WHAT IS BEING ASKED: Every line from the one containing "Viewport: 1456px width, 819px height." to the one containing "the Market Threshold" in the records below, both included, must be set down exactly, and no other line.

AVAILABLE RECORDS:
___

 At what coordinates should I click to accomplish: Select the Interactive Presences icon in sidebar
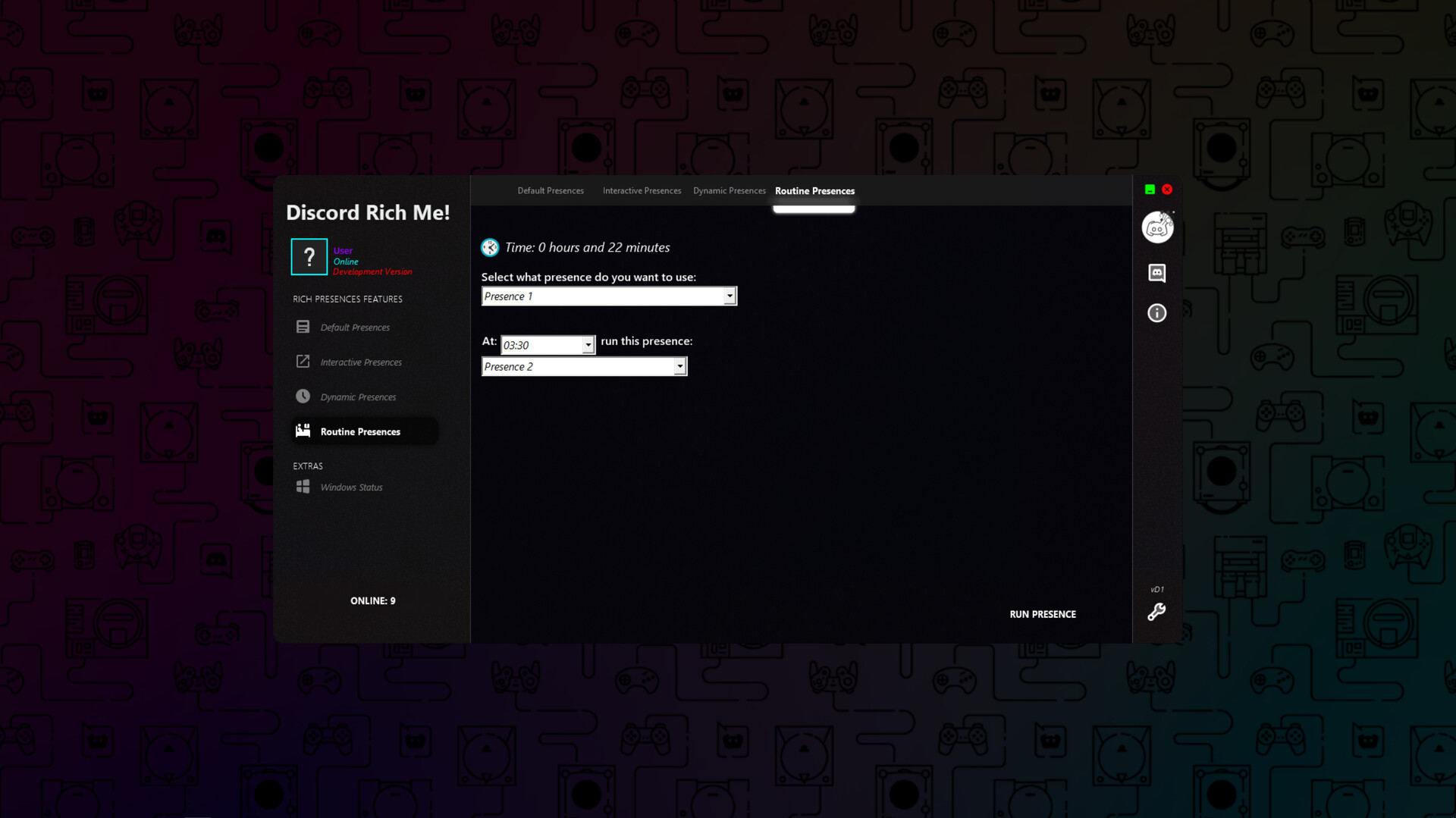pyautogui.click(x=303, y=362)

___

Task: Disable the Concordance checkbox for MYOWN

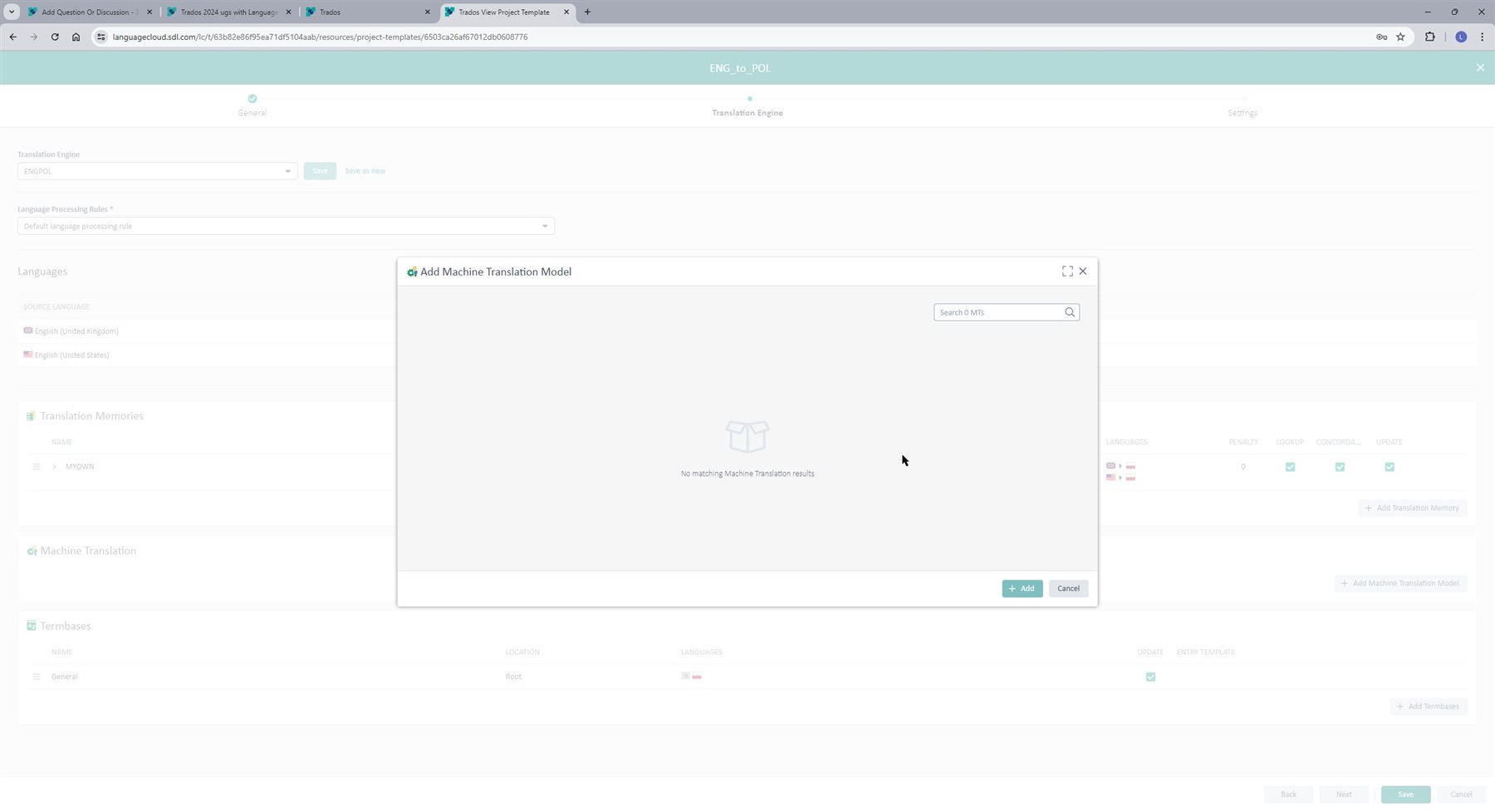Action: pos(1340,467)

___

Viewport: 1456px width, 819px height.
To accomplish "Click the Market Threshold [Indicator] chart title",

___

REPLY:
Viewport: 1456px width, 819px height.
To accomplish "Click the Market Threshold [Indicator] chart title",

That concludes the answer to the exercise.